Plants in the garden are really revving up now, weeds included. They’re racing to grow, flower and set seed. It’s their purpose in life. But what is a weed?
As I know to my cost, and many of you may know too, one year’s seed is seven years’ weed. So this is the time to go all out to prevent weeds from getting to the flowering and seeding stage. If we can keep on top of the weeding now the garden will be looking good when we’re lounging around during those lazy, hazy days of summer. (Fingers crossed about the weather, of course.)
Time now, though, for a philosophical interlude. What is a weed? Most people agree that it’s a plant growing in the wrong place, just where you don’t want it. But is a weed actually a beautiful wildflower? And should a weed be admired for its sheer adaptability?
Questions, questions. Let’s turn to facts.
Weeds tend to produce lots of seed – sometimes tens of thousands per plant. They sometimes survive for months or years, germinating as soon as conditions are right. Simply disturbing the soil is often enough to trigger new growth. And they establish themselves quickly. Some seem to appear overnight. Shepherd’s purse (named for the shape of the seeds) is like that in my garden. Its seeds can lie dormant for more than five years and it can flower all the year round.

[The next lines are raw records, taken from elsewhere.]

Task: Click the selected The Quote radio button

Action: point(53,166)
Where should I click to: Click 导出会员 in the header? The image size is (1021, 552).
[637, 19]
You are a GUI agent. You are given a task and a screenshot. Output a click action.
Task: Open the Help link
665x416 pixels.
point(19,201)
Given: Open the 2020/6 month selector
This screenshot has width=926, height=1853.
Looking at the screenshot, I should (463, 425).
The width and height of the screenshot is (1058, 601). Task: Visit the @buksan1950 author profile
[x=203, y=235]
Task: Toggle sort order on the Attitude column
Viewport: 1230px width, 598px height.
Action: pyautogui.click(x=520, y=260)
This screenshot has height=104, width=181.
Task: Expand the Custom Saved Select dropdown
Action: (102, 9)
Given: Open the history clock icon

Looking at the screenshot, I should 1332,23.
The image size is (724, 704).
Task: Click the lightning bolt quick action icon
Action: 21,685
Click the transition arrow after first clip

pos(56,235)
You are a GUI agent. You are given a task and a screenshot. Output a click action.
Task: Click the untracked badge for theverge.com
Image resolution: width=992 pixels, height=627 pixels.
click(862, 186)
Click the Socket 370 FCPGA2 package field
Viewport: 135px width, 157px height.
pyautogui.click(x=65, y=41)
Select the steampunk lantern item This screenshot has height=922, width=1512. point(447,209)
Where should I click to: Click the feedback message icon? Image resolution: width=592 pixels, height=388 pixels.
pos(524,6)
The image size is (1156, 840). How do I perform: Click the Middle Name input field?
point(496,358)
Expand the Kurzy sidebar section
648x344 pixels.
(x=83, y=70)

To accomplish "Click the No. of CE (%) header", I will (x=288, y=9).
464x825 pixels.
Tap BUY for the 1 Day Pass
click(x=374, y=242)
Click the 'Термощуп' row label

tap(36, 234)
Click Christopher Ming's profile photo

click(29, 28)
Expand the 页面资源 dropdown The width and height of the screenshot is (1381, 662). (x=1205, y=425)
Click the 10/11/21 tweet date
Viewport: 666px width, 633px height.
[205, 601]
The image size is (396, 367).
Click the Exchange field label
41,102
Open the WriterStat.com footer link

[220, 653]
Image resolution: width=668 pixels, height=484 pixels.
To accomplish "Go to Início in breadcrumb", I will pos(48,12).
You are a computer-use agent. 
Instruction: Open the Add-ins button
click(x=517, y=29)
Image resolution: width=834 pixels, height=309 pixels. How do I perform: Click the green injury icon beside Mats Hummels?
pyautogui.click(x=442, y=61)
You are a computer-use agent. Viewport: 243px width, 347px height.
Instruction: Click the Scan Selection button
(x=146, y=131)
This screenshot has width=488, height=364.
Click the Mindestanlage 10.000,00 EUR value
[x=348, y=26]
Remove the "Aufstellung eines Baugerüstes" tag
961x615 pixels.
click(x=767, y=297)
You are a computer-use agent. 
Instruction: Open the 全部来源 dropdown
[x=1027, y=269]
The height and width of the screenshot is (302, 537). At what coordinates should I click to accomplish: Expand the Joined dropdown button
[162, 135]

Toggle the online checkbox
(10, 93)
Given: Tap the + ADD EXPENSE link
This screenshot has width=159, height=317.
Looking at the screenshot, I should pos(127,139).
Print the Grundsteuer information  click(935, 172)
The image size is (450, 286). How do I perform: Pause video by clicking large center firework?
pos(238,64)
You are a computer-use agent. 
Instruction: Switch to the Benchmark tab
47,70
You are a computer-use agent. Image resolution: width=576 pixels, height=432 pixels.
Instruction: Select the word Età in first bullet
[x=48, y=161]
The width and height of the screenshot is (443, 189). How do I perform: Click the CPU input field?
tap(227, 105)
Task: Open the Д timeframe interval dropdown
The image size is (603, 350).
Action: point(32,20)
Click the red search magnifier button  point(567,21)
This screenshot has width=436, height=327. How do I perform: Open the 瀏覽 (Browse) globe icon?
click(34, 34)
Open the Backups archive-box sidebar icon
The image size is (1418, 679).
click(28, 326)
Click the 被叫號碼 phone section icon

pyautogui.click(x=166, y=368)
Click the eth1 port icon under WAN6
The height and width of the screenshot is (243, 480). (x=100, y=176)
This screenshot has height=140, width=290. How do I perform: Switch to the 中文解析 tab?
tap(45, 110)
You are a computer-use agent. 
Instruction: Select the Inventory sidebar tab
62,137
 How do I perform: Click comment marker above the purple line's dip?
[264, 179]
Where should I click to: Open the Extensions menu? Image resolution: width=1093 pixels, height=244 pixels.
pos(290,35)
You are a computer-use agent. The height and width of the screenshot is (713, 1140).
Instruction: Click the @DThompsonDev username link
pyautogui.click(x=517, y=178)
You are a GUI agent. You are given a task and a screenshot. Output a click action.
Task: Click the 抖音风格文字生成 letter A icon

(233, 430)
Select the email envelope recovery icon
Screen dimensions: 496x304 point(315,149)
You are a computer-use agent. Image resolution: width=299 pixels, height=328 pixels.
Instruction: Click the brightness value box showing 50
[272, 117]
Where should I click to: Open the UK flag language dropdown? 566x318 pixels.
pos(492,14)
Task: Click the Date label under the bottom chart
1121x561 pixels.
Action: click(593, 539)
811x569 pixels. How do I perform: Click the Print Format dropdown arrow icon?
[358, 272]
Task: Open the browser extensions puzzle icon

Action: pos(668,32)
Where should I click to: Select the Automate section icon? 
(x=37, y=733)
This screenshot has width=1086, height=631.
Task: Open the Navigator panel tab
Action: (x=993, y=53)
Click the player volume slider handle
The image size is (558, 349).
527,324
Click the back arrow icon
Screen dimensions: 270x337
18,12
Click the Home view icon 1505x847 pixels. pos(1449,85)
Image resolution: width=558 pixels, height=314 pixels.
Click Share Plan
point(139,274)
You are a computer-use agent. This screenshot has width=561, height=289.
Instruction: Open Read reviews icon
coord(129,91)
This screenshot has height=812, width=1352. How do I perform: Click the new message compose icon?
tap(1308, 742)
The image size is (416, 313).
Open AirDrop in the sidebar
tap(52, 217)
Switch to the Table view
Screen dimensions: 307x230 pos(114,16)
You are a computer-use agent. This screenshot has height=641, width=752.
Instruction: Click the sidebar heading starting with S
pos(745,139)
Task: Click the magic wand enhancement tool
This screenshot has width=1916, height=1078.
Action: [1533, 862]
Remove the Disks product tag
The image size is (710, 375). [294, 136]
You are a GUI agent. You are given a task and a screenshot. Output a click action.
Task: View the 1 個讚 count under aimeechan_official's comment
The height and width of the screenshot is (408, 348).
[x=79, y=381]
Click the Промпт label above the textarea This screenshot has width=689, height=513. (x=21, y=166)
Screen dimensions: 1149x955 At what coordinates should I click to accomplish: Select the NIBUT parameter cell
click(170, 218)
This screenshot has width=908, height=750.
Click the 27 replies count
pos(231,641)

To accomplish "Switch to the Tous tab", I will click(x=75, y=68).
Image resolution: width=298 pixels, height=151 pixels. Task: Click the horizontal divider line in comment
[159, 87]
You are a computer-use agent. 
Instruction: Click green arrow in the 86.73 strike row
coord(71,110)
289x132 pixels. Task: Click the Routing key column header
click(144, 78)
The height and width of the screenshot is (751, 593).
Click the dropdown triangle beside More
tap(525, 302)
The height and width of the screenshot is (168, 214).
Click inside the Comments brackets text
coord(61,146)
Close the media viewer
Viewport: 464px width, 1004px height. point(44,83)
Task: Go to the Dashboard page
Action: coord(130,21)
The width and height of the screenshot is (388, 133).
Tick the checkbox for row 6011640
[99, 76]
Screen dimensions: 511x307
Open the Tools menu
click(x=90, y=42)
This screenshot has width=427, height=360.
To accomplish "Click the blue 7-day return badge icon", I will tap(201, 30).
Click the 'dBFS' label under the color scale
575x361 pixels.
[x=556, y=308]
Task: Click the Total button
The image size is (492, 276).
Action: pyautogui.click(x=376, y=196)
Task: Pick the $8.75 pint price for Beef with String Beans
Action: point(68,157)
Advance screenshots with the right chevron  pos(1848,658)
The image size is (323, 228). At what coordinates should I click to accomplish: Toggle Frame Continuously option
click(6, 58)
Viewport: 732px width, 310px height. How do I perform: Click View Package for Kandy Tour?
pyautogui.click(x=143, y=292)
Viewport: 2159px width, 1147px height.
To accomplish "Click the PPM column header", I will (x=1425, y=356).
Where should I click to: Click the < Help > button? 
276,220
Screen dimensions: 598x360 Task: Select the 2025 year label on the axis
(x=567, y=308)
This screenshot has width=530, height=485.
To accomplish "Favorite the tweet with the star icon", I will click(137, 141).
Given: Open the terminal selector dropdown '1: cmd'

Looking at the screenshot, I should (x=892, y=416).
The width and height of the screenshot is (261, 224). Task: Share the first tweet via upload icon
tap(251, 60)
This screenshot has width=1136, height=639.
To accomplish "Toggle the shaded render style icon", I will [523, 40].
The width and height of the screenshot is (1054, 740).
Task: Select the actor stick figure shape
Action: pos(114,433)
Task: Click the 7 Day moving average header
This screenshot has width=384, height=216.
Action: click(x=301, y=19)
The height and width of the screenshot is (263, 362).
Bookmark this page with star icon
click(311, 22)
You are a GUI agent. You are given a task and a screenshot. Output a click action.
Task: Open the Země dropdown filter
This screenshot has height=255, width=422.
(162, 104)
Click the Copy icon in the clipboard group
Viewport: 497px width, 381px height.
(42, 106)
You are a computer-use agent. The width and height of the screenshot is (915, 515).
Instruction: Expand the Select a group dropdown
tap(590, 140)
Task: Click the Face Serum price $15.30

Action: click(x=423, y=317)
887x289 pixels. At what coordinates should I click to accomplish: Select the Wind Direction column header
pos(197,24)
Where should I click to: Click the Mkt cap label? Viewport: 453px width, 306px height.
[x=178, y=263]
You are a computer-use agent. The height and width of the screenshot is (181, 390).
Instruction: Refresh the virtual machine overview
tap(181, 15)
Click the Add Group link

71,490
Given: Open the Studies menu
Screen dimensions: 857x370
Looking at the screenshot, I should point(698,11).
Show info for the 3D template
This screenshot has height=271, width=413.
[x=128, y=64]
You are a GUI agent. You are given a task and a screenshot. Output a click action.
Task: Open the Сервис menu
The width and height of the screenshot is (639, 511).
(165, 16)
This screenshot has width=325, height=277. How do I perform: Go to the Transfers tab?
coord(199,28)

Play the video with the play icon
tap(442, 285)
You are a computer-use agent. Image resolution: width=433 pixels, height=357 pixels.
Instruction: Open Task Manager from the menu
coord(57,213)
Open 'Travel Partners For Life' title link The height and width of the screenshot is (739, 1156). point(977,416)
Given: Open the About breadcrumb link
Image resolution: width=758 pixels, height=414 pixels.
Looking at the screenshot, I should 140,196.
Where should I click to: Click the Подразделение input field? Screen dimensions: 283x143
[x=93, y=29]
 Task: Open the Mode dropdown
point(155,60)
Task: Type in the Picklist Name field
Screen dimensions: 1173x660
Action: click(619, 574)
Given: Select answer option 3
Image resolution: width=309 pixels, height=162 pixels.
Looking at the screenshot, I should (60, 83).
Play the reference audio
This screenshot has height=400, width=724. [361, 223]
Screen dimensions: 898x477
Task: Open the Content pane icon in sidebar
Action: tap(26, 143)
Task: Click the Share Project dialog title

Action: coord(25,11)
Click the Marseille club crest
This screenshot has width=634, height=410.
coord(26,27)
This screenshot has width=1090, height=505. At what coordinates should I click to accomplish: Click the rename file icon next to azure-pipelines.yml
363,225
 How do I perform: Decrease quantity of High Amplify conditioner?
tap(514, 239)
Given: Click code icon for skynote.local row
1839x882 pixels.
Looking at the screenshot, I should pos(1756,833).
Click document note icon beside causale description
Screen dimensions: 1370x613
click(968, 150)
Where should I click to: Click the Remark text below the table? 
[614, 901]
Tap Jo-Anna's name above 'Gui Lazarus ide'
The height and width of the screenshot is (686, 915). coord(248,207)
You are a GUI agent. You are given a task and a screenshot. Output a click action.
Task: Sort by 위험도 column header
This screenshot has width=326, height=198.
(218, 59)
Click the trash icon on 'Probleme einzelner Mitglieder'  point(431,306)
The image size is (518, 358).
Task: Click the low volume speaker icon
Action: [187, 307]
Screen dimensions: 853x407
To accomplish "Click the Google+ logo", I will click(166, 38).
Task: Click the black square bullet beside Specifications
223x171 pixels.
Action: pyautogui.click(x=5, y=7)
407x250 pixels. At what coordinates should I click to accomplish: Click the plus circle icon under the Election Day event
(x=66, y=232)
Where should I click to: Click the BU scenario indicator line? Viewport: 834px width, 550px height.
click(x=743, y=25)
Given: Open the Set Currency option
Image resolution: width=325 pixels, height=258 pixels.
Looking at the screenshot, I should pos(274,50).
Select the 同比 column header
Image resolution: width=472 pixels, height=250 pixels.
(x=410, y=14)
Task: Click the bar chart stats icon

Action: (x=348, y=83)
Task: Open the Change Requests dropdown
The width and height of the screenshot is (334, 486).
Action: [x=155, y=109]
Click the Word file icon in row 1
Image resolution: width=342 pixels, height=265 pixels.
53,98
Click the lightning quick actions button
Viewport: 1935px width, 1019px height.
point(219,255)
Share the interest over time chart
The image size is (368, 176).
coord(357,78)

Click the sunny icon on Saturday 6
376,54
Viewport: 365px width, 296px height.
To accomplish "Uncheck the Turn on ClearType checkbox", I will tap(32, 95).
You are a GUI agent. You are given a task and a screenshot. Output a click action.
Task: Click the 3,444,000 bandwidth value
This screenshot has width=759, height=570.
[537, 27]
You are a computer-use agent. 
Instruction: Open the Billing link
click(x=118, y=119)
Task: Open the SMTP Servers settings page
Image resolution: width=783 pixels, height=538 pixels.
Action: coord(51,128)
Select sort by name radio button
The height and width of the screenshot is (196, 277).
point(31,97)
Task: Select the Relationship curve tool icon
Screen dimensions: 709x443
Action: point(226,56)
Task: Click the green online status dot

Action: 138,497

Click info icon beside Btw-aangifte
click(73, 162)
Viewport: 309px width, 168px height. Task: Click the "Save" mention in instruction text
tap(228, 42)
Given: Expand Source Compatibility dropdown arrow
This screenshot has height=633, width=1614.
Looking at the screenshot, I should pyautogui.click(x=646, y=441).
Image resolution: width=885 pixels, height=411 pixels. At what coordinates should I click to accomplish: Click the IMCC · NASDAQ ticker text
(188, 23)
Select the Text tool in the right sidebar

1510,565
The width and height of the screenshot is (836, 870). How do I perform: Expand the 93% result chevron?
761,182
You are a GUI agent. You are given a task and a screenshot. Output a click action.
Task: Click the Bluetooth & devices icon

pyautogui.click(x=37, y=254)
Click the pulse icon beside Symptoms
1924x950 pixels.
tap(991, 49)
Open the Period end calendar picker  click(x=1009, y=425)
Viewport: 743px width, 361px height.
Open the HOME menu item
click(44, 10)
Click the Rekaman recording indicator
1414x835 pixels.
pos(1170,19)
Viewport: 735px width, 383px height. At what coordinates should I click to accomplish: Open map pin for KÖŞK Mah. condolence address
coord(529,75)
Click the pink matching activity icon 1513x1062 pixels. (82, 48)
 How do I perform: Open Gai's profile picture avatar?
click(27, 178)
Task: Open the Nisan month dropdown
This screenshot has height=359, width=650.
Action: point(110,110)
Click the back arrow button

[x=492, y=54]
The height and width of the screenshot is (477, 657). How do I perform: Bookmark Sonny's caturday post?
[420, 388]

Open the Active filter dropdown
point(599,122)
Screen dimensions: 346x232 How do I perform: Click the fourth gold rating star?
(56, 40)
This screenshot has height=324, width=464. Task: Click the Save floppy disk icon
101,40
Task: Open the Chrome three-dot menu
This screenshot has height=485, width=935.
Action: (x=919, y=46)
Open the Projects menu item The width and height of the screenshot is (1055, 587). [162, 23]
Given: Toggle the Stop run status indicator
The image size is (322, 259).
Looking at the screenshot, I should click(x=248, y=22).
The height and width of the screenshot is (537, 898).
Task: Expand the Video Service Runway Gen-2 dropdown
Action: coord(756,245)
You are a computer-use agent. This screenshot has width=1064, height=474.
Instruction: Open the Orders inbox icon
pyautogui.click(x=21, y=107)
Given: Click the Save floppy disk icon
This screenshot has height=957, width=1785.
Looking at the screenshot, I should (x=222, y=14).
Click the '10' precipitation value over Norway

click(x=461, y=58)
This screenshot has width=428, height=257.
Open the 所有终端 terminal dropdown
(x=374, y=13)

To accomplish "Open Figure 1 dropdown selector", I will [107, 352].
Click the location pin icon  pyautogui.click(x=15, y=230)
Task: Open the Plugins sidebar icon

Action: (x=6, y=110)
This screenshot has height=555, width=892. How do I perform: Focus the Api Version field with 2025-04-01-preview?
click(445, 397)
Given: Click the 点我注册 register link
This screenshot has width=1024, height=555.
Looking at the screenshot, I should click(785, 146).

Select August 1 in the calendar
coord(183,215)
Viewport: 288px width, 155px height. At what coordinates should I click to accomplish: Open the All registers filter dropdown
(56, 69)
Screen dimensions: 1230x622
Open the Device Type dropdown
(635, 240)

Look up in a town or city centre and you’ll probably see a buddleia (the ‘butterfly bush’) growing determinedly next to a chimney pot. Yes, that’s just like a weed! Growing in an unlikely place where other plants wouldn’t stand a chance.
At ground level, weeds are often very vigorous and can choke out more desirable plants. Or they’re exceedingly persistent. Ground elder is one of these – vigorous, choking and persistent (and its young leaves are a lovely bright green). It does seed but particularly likes to spread by rhizome or bits of stem. It can be kept under control by carefully removing all bits of rhizome with a garden fork. Or it can be starved of light by covering with black polythene. Or some people just blitz it with glyphosate.
Weeds are incredibly adaptable and make themselves fit into a range of different ecological niches. Dandelions are a great example of this: they’ve adapted themselves into around 250 different species in the British Isles alone. Honey bees love their open faces and you can eat the fresh young leaves and flowers in salad. Or you can take an old table knife and dig down, down, down to try to eradicate or weaken the root and all the rootlets.
Are weeds in the eye of the beholder?
Perhaps weeds are in the eye of the beholder, just like beauty. That annoying run of stinging nettles is actually a restaurant for the caterpillars of the beautiful small tortoiseshell, comma, red admiral and peacock butterflies.
And once you’ve had forget-me-nots in your garden, they continue to pop up all over the place. That’s how they got their name! I like to keep forget-me-nots in my garden because they make me smile when they appear in flower, all of a sudden and quite unexpectedly. I also like the yellow celandines of early spring. Weeds? Perhaps, but I don’t mind.
Enjoy your garden! And may all your weeds be wildflowers!